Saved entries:
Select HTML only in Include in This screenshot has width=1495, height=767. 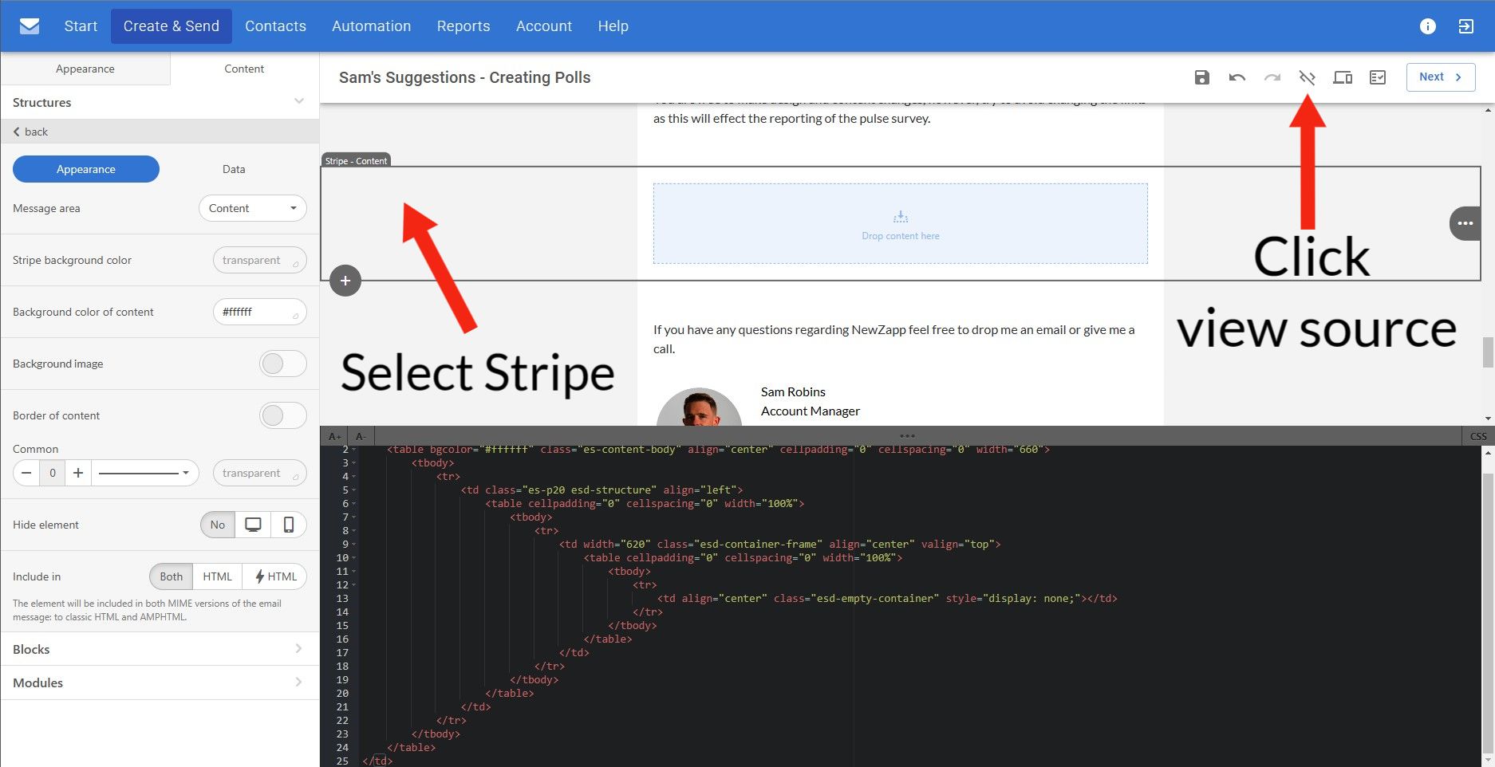click(x=217, y=576)
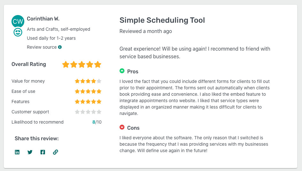The width and height of the screenshot is (302, 171).
Task: Click the Review source info icon
Action: point(60,47)
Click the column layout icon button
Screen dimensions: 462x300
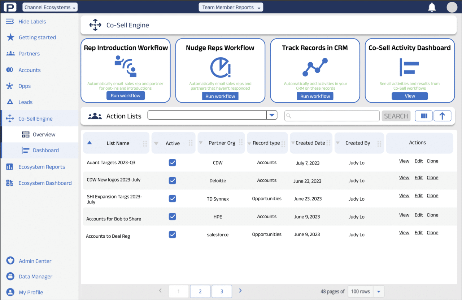424,116
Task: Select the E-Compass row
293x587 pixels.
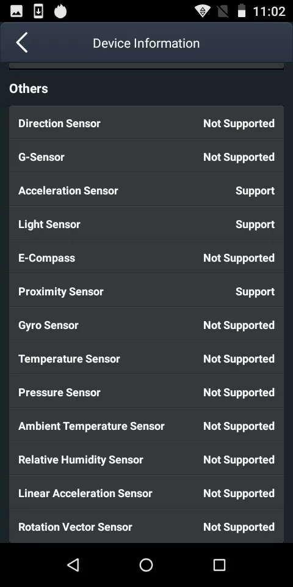Action: tap(147, 258)
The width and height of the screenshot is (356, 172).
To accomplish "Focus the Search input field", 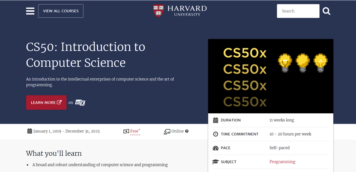I will 298,11.
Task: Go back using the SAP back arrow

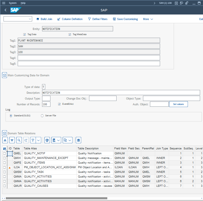Action: (x=6, y=10)
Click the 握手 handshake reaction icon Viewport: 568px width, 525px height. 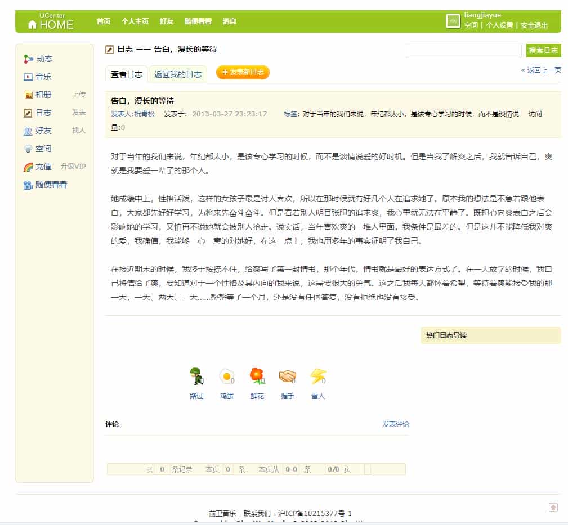tap(287, 376)
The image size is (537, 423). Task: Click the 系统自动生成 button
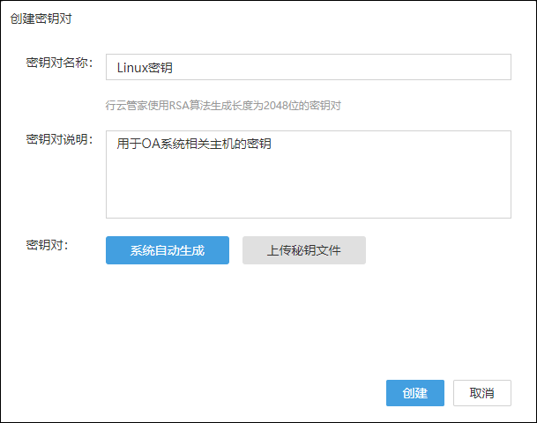tap(168, 250)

» What this task involves
Reproduce the span beginning at the line with "The image size" and ending at the last line of the entries above, inclusive, exactly as it stands. Exclude the pictures.

» Solution below
The image size is (537, 423). Task: Click the 系统自动生成 button
tap(168, 250)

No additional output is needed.